The act in question relates to the nature of the place and not to the character of the proprietor and the learned counsel for the appellant admits that a license might lawfully be required of a teacher of dancing to minors based on his good reputation. May a safe teacher be required, but not a safe place? What certainty is there that public dancing academies, open to all, may not attract a crowd and with the movement of many feet in unison strain the structure beyond the safety point? If the place is dangerous, or may become so by the use made of it, the legislature has the right to protect the public from the danger.
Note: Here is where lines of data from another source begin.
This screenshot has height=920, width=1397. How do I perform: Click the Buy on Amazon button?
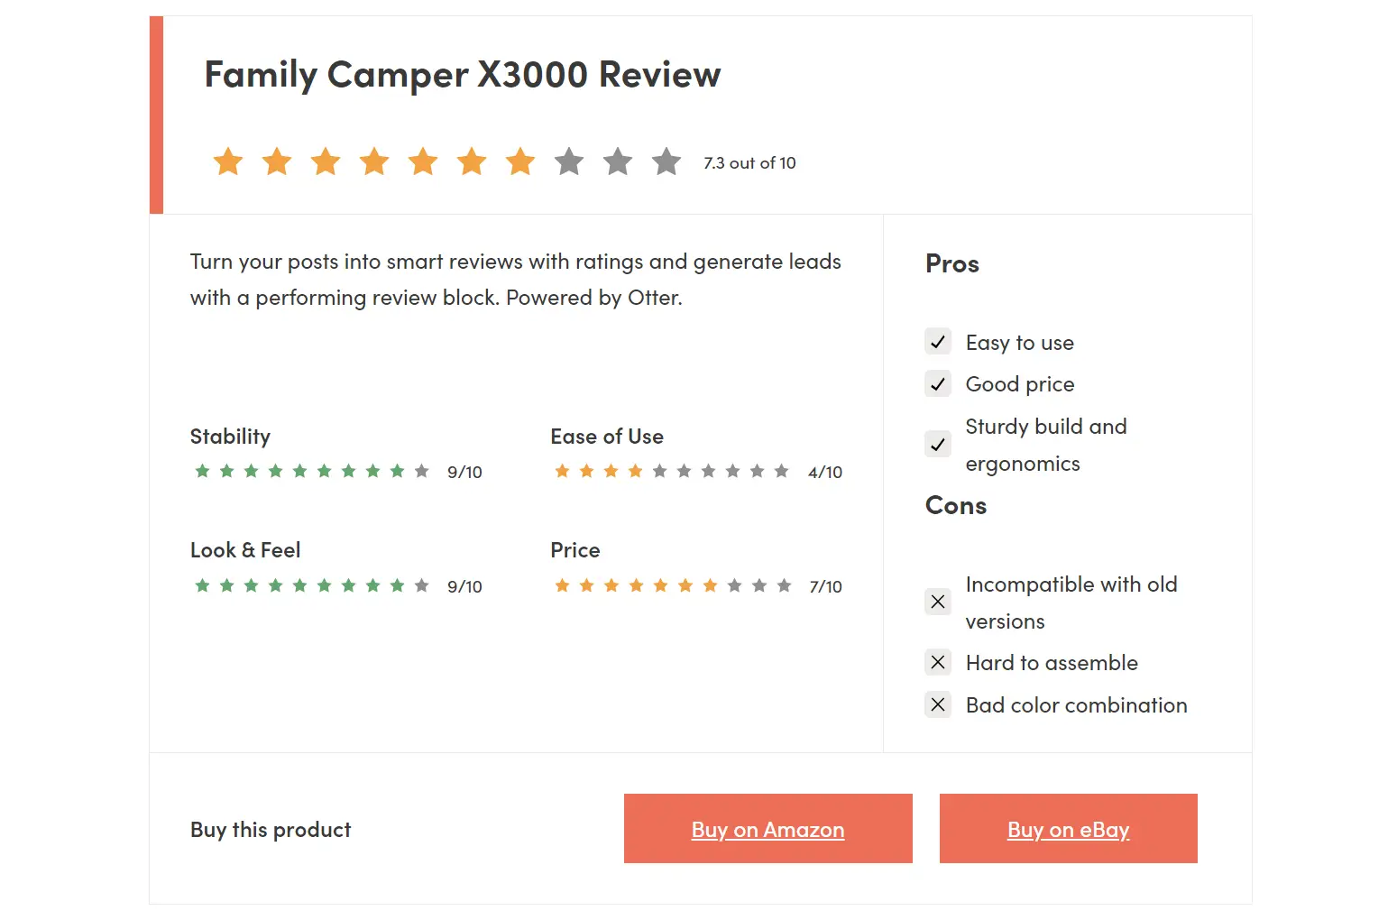[768, 828]
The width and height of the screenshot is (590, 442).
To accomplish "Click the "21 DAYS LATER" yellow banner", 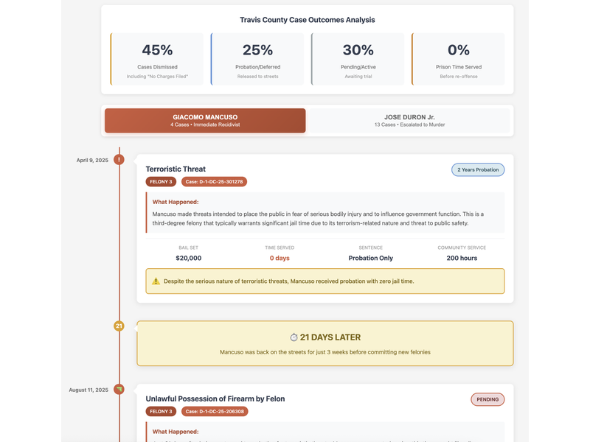I will [325, 343].
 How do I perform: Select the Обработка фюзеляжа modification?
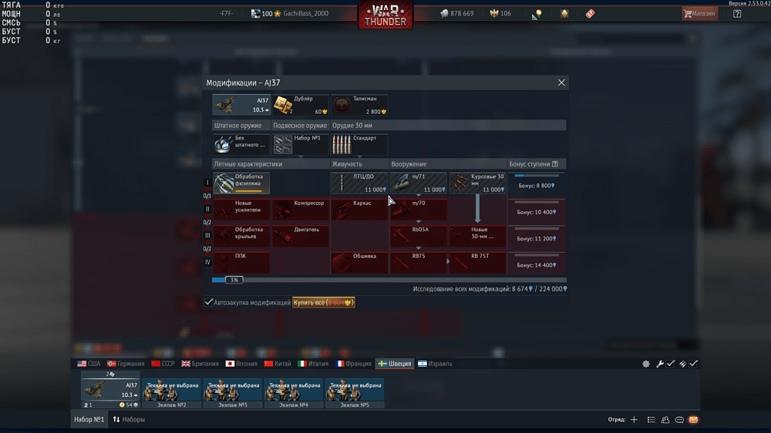click(241, 183)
If both sexes congregate in such a place, and especially the young of both sexes, does not public decency require sufficient toilet conveniences? A public dancing academy may have many rooms, or it may be a hall large enough to hold hundreds of people. It may be conducted by a manager without assistants, or with many assistants, the relator had four, and is not the ventilation of a crowded hall part of the public welfare? The legislature has means of information and methods of investigation which the courts have not, and legislation is not to be condemned because the evidence in a particular case does not disclose all the facts pertinent to the subject, or because it is general and may include extreme cases. Instances of hardship cannot be avoided under general rules. I think the act is valid because it tends to promote safety, health and decency in *Page 14 places to which the public are invited, and where many people, mainly the young of both sexes, are apt to congregate. The principle upon which this proposition rests is conceded by all, but we differ as to its application, and I have endeavored to show that it applies to the statute before us. The wisdom of such legislation is no concern of the courts. The concrete question is, may the legislature take proper precautions to see that public places, or places to which the public are invited, are safe, sanitary and decent?
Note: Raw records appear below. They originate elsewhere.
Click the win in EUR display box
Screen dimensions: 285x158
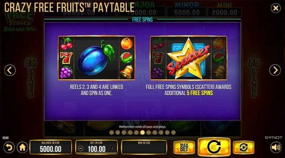pos(144,147)
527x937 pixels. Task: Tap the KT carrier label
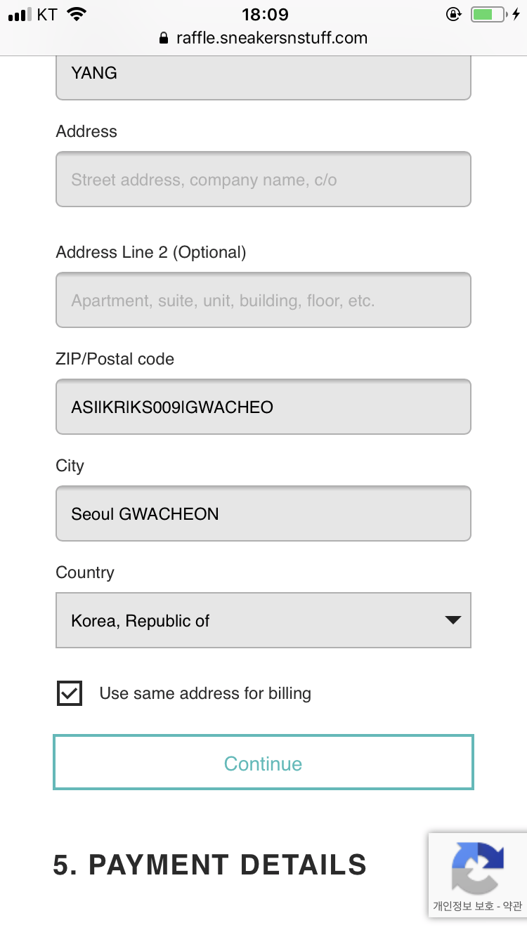click(48, 14)
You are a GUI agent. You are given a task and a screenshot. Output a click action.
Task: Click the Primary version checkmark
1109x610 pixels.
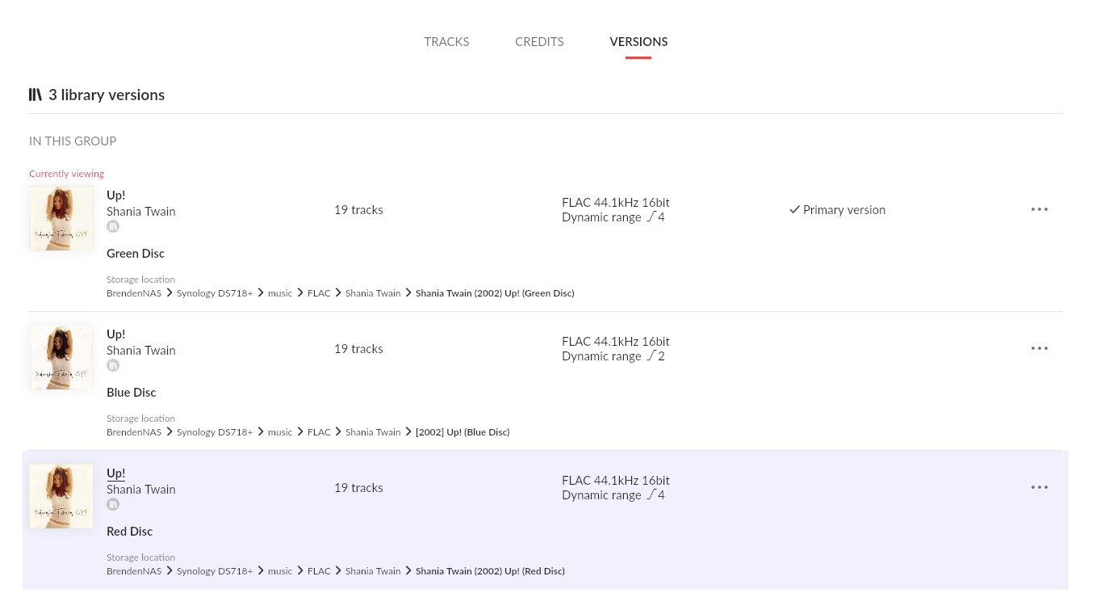pyautogui.click(x=795, y=210)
It is proposed to condemn the act as void on account of arbitrary classification, in that places where dancing is taught are included, while places where dancing is practiced but not taught are not included. One reason for the classification is that public dancing academies are mainly, and indeed almost exclusively, for the use of young and inexperienced persons, who cannot care for themselves as well as those whose judgment is mature, and whether the reason is sound or unsound, it will support an argument, which is all that is required. (People exrel. Hatch v. Reardon, 184 N.Y. 431; People ex rel.Farrington v. Mensching, 187 N.Y. 8.) The relator advertised many classes for minors from four to eighteen years of age, and but one for adults. All public dancing academies are treated alike, and the law requires equality only among those similarly situated. (People ex rel. Williams Engineering ContractingCo. v. Metz, 193 N.Y. 148, 165.)

I think the order of the Appellate Division should be affirmed, and vote accordingly.

CULLEN, Ch. J., EDWARD T. BARTLETT and HISCOCK, JJ., concur with CHASE, J.; WERNER and WILLARD BARTLETT, JJ., concur with VANN, J.